What you need to do: Will you return, word for word, only the lines from the top of the data below down to and including the one with "Choose the X- dark green legend swatch"?

Saved data entries:

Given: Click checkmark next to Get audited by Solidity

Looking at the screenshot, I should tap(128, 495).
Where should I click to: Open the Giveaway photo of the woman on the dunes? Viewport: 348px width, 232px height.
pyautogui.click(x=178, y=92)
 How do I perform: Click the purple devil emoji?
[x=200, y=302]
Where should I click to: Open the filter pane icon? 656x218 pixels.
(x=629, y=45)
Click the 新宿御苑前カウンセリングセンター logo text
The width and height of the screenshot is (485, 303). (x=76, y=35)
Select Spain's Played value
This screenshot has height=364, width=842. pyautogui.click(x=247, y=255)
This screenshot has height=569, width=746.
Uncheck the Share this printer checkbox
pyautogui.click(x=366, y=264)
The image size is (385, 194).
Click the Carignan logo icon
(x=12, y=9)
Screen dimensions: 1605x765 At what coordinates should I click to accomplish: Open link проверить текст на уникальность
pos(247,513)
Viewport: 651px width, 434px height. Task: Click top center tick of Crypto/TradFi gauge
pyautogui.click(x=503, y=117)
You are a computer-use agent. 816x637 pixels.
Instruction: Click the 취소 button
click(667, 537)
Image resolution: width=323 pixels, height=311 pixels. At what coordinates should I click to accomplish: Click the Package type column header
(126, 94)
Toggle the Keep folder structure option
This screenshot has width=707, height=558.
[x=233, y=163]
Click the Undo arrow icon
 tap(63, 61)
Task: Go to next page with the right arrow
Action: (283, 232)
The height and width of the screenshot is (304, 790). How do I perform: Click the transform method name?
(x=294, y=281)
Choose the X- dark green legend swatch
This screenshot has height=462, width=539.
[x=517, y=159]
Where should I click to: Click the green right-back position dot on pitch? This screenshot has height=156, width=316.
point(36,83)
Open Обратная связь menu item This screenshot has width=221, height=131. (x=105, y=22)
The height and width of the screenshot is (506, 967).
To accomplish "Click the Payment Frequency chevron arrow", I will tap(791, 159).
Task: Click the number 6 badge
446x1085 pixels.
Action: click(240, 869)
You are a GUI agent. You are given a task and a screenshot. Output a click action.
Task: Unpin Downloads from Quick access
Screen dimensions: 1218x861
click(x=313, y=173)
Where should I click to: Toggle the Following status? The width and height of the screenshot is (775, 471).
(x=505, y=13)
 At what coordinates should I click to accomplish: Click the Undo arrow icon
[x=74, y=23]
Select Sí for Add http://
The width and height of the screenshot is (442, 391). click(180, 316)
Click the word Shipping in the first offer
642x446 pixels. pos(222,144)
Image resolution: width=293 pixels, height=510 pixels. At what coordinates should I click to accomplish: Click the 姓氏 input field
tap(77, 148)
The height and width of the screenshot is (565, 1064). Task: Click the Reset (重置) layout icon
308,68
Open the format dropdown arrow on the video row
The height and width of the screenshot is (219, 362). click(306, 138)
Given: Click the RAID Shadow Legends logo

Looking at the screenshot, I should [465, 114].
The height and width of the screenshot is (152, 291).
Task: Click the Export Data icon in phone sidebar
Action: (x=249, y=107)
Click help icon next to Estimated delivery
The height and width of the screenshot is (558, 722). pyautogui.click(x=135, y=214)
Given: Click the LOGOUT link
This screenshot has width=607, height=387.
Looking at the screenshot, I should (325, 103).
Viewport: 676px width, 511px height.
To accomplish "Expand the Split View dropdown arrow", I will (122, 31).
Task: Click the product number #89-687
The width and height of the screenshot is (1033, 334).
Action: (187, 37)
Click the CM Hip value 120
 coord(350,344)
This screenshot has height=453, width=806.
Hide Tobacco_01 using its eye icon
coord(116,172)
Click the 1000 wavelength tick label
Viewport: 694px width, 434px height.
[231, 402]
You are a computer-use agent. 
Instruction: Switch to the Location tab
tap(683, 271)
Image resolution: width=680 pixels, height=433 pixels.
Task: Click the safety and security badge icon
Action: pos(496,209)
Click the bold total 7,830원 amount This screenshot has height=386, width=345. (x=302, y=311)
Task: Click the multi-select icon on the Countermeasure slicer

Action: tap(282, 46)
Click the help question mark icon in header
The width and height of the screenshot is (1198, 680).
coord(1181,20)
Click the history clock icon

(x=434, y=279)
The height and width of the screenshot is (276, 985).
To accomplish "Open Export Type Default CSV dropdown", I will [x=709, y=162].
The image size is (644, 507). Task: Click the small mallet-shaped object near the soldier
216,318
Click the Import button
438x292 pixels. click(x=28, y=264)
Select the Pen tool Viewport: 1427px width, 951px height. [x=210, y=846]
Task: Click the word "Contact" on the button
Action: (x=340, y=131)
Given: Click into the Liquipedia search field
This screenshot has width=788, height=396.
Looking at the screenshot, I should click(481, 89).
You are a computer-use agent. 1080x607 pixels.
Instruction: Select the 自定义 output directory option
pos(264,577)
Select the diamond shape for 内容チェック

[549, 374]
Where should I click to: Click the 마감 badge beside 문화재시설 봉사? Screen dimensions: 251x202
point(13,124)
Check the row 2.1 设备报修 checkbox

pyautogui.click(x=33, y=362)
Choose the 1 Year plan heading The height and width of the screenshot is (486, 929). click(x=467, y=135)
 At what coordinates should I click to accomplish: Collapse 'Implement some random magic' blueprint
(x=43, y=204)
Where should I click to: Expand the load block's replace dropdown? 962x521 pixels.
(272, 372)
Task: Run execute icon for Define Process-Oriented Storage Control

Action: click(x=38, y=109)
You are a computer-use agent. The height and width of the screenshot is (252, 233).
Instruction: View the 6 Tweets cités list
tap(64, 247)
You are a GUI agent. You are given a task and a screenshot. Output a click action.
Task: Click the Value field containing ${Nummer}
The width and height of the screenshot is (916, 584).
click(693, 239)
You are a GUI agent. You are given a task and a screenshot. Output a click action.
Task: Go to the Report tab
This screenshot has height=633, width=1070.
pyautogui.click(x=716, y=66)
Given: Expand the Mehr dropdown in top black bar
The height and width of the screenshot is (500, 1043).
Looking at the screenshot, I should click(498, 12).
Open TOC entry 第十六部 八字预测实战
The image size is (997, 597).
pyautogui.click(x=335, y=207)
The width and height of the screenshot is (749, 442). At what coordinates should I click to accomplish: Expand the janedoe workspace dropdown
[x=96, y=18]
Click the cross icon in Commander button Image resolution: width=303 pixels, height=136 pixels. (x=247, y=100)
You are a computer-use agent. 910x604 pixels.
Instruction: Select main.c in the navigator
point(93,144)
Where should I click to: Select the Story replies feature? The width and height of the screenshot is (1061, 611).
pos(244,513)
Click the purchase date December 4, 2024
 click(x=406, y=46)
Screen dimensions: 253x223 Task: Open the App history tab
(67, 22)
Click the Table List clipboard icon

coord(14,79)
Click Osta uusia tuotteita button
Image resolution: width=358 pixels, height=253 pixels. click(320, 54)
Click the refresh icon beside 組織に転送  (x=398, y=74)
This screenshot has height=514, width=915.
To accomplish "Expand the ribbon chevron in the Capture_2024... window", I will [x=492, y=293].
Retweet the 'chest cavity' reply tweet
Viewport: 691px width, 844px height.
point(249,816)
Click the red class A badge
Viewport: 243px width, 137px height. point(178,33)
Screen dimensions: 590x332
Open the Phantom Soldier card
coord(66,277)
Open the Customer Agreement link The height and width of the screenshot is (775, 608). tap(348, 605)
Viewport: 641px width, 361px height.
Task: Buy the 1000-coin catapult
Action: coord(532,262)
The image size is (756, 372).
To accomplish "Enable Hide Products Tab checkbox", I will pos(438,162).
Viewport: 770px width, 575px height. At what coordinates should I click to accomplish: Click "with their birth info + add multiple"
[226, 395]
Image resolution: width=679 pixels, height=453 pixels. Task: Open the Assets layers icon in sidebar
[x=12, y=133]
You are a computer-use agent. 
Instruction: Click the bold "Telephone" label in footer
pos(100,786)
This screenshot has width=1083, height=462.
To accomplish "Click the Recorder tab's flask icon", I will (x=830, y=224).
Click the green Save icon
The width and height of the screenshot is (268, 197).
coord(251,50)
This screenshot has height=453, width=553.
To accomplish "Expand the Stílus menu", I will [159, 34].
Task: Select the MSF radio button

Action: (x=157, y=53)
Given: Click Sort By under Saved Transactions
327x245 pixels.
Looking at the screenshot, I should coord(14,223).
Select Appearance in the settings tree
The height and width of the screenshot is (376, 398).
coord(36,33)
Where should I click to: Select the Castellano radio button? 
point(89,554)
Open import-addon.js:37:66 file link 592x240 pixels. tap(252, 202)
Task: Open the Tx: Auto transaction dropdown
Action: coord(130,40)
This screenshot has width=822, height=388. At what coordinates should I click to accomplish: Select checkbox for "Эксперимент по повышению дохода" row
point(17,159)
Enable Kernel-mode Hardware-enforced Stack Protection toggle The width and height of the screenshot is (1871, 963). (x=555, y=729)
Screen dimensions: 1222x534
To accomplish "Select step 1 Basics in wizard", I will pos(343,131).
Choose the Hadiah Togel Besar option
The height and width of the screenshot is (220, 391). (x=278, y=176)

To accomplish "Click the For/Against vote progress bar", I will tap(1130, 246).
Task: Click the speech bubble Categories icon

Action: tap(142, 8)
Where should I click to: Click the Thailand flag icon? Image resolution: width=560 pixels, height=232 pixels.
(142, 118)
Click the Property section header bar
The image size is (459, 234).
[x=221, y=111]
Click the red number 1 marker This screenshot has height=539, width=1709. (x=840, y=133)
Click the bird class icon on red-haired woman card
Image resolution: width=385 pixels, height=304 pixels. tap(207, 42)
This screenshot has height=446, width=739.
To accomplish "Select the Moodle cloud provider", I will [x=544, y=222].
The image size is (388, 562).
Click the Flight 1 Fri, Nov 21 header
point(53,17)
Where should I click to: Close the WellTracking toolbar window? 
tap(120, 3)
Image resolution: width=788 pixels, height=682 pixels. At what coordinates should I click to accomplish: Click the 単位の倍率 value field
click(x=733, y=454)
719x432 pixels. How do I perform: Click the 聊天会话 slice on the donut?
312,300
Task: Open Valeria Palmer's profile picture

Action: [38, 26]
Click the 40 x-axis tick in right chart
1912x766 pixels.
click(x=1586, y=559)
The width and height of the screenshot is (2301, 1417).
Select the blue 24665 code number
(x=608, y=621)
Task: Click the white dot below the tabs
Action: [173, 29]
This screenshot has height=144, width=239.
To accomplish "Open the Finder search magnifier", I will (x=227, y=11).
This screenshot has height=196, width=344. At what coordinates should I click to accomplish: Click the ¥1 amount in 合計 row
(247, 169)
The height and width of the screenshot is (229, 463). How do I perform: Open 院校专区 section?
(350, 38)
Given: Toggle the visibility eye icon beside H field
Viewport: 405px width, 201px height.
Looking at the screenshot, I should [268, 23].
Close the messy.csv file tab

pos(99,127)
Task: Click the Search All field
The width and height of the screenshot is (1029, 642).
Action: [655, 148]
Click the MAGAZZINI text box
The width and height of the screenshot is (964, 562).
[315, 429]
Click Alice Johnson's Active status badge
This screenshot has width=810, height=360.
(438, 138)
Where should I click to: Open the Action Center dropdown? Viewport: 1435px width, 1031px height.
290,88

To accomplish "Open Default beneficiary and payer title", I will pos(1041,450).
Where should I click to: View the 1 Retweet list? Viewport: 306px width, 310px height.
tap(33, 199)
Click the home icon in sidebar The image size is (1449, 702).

Exercise solution:
Given: Click checkmark next to Get audited by Solidity

Looking at the screenshot, I should tap(128, 495).
Where should I click to: Open the Giveaway photo of the woman on the dunes? Viewport: 348px width, 232px height.
pyautogui.click(x=178, y=92)
 How do I perform: Click the purple devil emoji?
[x=200, y=302]
Where should I click to: Open the filter pane icon? 656x218 pixels.
(x=629, y=45)
Click the 新宿御苑前カウンセリングセンター logo text
The width and height of the screenshot is (485, 303). (x=76, y=35)
Select Spain's Played value
This screenshot has height=364, width=842. pyautogui.click(x=247, y=255)
This screenshot has height=569, width=746.
Uncheck the Share this printer checkbox
pyautogui.click(x=366, y=264)
The image size is (385, 194).
Click the Carignan logo icon
(x=12, y=9)
Screen dimensions: 1605x765 At what coordinates should I click to accomplish: Open link проверить текст на уникальность
pos(247,513)
Viewport: 651px width, 434px height. Task: Click top center tick of Crypto/TradFi gauge
pyautogui.click(x=503, y=117)
You are a computer-use agent. 816x637 pixels.
Instruction: Click the 취소 button
click(667, 537)
Image resolution: width=323 pixels, height=311 pixels. At what coordinates should I click to accomplish: Click the Package type column header
(126, 94)
Toggle the Keep folder structure option
This screenshot has width=707, height=558.
[x=233, y=163]
Click the Undo arrow icon
 tap(63, 61)
Task: Go to next page with the right arrow
Action: (283, 232)
The height and width of the screenshot is (304, 790). How do I perform: Click the transform method name?
(x=294, y=281)
Choose the X- dark green legend swatch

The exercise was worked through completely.